El rey ciervo

La sala del trono estaba en completo silencio, sus puertas cerradas por primera vez desde hace muchos años, cualquier ruido, por mínimo que fuera, resonaba en sus desnudas paredes; todos los blasones y alfombras habían sido retirados de la habitación confiriéndole un aire de ausencia, de melancolía. Solo el ancestral trono de madera azul y la gran pintura que se encontraba colgada detrás, permanecían en el sitio que siempre habían ocupado. En el centro descansaba un féretro de níveo mármol, sobre él una bella espada larga con la hoja grabada con una inscripción en la lengua antigua.

Desde los escalones del estrado, la voz del senescal rompió el silencio.

—El rey ha muerto —se dirigió hacia el ataúd.

Frente a él se encontraba la familia real: la reina y su hijo, la hermana mayor del difunto rey, su hermano menor y su tío. Los cinco levantaron la vista hacia el viejo hombre.

—El rey ha muerto, pero la casa de Goldalil prevalece —miró a cada uno de ellos; cuando sus ojos se encontraron con los del niño continuó hablando sin apartar la mirada del pequeño—. El reino es fuerte y debe continuar así. El linaje de los reyes de Goldalildon ha de prevalecer hasta el ocaso de los tiempos.

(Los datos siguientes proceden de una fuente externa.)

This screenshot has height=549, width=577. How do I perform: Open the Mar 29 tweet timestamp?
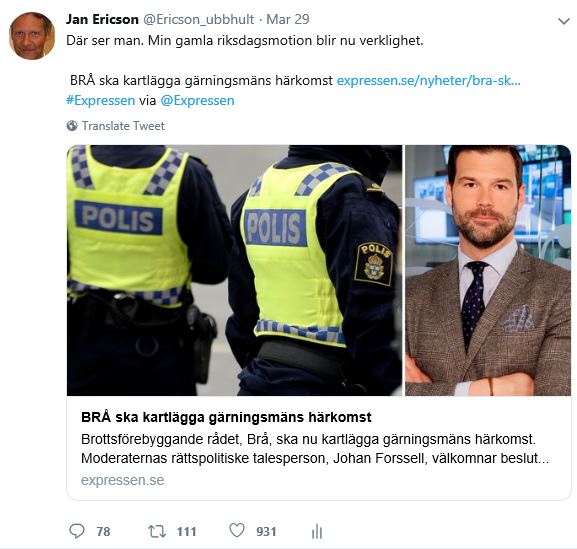(x=288, y=20)
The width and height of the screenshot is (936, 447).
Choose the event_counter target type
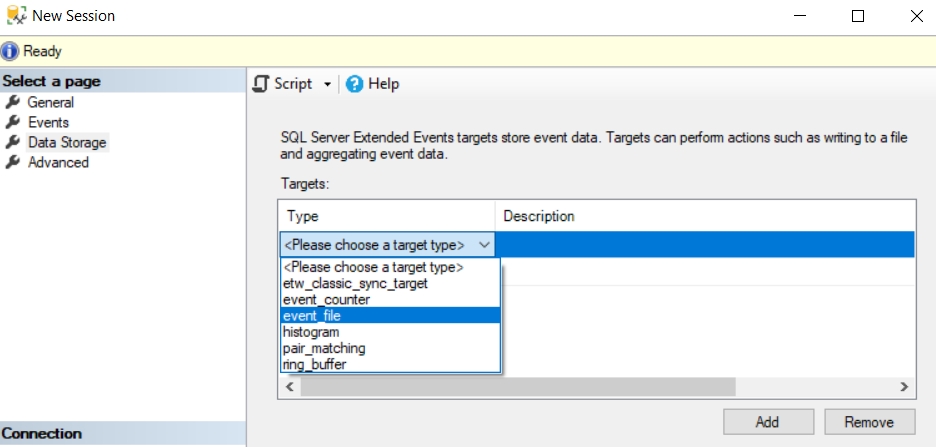(x=326, y=300)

El niño dio un paso al frente y con su aguda e infantil voz dijo:

—Yo seré tan buen rey como mi padre. Seré tan buen rey como su padre y el padre de su padre antes que él. Seré el mejor y mi madre se sentirá orgullosa de mí— su voz se quebró y comenzó a llorar.

La reina se acercó y le mesó el cabello.

—Todo en su momento, Edran.

El joven se irguió en toda la extensión de su estatura y se limpio las lagrimas con la manga de su camisa.

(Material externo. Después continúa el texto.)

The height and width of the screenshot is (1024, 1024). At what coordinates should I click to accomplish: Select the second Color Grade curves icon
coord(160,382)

Tres días después la procesión funeraria recorría las calles de la ciudad, los habitantes le daban el último adiós a su monarca. Los Feldenir, la élite de la orden de guardabosques, cargaban el ataúd; el ciprés en oro sobre un campo sinople de la casa Goldalil ondeaba a la cabeza del cortejo y el escudo de armas del rey, bordura en oro con siete conos en sinople bordeando el mismo blasón de la casa real, cerraba la marcha.   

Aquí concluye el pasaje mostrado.